7 e 8 de agosto – Sonhos

Passei a relatar sonhos no diário depois de saber que há muitos companheiros que, como eu, têm sonhado sistematicamente com multidões, conflagração, rua e polícia. Há quem estude os sonhos que as pessoas tiveram logo antes da Segunda Guerra Mundial. Então experimentalmente adiciono meus sonhos à etnografia das mobilizações de rua. Depois de um intervalo de umas quatro semanas, voltei a sonhar em agosto.

Imagem e texto de Gavin Adams

7 de agosto

Sonhei que estava em um assentamento ou terreno ocupado. Tinha muita gente lá, alguns de bermuda vermelha e sem camisa, de havaiana ou descalços. Tinha um prédio grande que era algum tipo de escola ou universidade. Tinha acabado alguma a reunião e muitos outros professores se aglomeravam tentando descer as escadas. Um homem estava muito agitado e nervoso, parecia que ia surtar. Resolvi tomar o elevador e outra moça veio junto. Mas o elevador estava descontrolado e andava também de lado, em velocidade vertiginosa, ao longo do andar: não era possível saber onde íamos. As placas do chão do elevador se soltaram e abriram várias brechas sob nossos pés.
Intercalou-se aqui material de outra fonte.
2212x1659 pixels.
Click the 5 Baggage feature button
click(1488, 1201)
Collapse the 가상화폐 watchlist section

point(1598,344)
Eu não tive coragem de olhar para baixo e enxergar o fundo do poço. A moça teve.

8 de agosto

Ouvi na linha Azul do metrô uma senhora que conversava ao telefone: “Não te contei ainda o meu sonho. Tinha um almoço, e toda a família estava lá. Estava também o Baltazar, mas ele estava todo solícito e paparicava a mulher dele, você precisava ver. Ia buscar comida, fazia o prato… Eu disse a ela ‘nossa, como ele está gentil!’. Aí ela disse ‘é que ele me traiu. Ele me colocou chifres, por isso está assim’. Mas a gente sabe, né, no sonho é sempre o contrário. Eu percebi que é ela: na na vida real, é ela que está pondo chifre nele”.